Solved – How to correctly model repeated-measures random effects in a linear mixed effects model

lme4-nlmemixed modelr

I have a mixed design data set where participants respond to each of three interventions and also report various demographics. The intervention is thus repeated-measures and each demographic measure is between-subjects.

I want to model this as a linear mixed effects model with random slopes and intercepts, but I can't figure out what the correct way to express that using the lme function is.

If we call the participant variable "n", the intervention "int", the dependent variable "effect", and use "sex" and "age" (categorical) as two of the demographic variables, then using R's lme function, I'm thinking one of the following should be correct:

model <- lme(effect ~ int* sex* age, random=~int|n, data=data, method="ML")

model <- lme(effect ~ int* sex* age, random=~int|n/int, data=data, method="ML")

I haven't been able to work out when to structure the random effects as nested and whether it makes any sense to have intervention on both sides of the bar as both a term in the random model and a grouping variable.

Best Answer

@Roland already answered your question in his comment, so my answer is likely redundant.

From what you describe about your study design, you have a single grouping variable: subject (or n per your notation). For each subject, you have multiple measurements of the response variable effect. If this variable can be assumed to be continuous, then you can indeed model it using a linear mixed effects model. Otherwise, you may need to use a generalized linear mixed effects model (e.g., Poisson mixed effects model for a count response variable).

Your intervention variable (int in your notation) is a categorical variable with 3 levels - presumably, these are the only levels you are interested in for your study, which justifies including this variable as a predictor variable in the fixed effects portion of your model, which is allowed to interact with the other two predictors (namely, sex and age): int * sex * age.

§ Exercise instructions
a - Transcribe the mixed-model thread from "Solved – How" up to and including "measure is between-subjects.".
b - In the mixed-model thread, what kind of model does the answer suggest if the response variable cannot be assumed to be continuous?
c - Write the next part of the mixed-model thread, picking up after its last sentence.
The lines after this point are separate material, unrelated to the mixed-model thread.

§ Available data
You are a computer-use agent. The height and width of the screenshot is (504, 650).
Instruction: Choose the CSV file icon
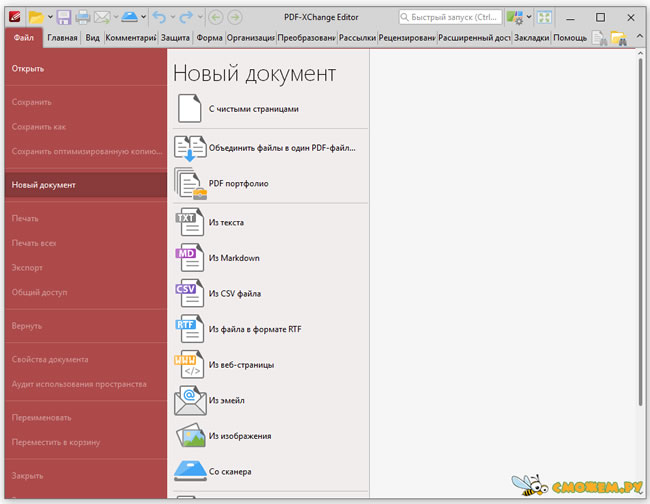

§ The replies
a -
Solved – How to correctly model repeated-measures random effects in a linear mixed effects model

lme4-nlmemixed modelr

I have a mixed design data set where participants respond to each of three interventions and also report various demographics. The intervention is thus repeated-measures and each demographic measure is between-subjects.

b - A generalized linear mixed effects model, such as a Poisson mixed effects model for a count response variable.

c -
The only situation in which you would have treated int as a nested grouping factor - as in ~1|n/int - would have been if:

The three interventions in your study were a representative subset of a larger set of interventions which could not all be included in your study, and
The interventions assigned to any given subject were specific to that subject and were not used for any other subject. (If the same subset of interventions was used for all subjects, the grouping factors subject and intervention would be fully crossed.)

Even if conditions (1) and (2) listed above were satisfied for your study, you couldn't possibly have a syntax such as ~int|n/int in the random effects portion of your model. The correct syntax to have would be as ~variable|n/int where variable is such that its values change from one intervention to another within each subject.

One way to think of a grouping variable is as a 'container' for repeated observations of a response variable. In your case, the 'container' is the subject. Those repeated observations are 'grouped together' in the same container.

In addition to the response variable, you'll also have various predictor variables which you wish to relate to the response variable. The values of these predictor variables can be (i) the same for all grouped observations in the 'container' (e.g., sex) or (ii) different for different grouped observations in the 'container' (e.g., int).

If the values of a predictor variable are the same within a container, that predictor variable cannot appear in the random effects portion of your model; it can only appear in the fixed effects portion. For example, sex can only appear in the fixed effects portion of your model:

lme(effect ~ int*sex*age,             
    random=~int|n, 
    data=data, 
    method="ML")

If the values of a predictor variable are different within a container, then the predictor variable can appear both in the fixed effects portion of the model as well as in the random effects portion. For example, int can appear only in the fixed effects portion of your model:

 lme(effect ~ int*sex*age,             
    random=~1|n, 
    data=data, 
    method="ML")

or in both the fixed effects and the random effects portions of your model:

 lme(effect ~ int*sex*age,             
     random=~ 1 + int|n, 
     data=data, 
     method="ML").

A variable like sex is a between-container predictor variable. Since "container" is the same as subject, the proper terminology for sex in your study is a between-subject predictor variable. This terminology indicates that the values of sex change across subjects, but not within subjects as the intervention changes.

A variable like int is a within-container predictor variable (where "container" is subject). In other words, int is a within-subject variable, whose values change within a subject.

I concur with Roland that the first model you listed seems reasonable, though you might want to test if you can simplify the fixed effects portion of the model.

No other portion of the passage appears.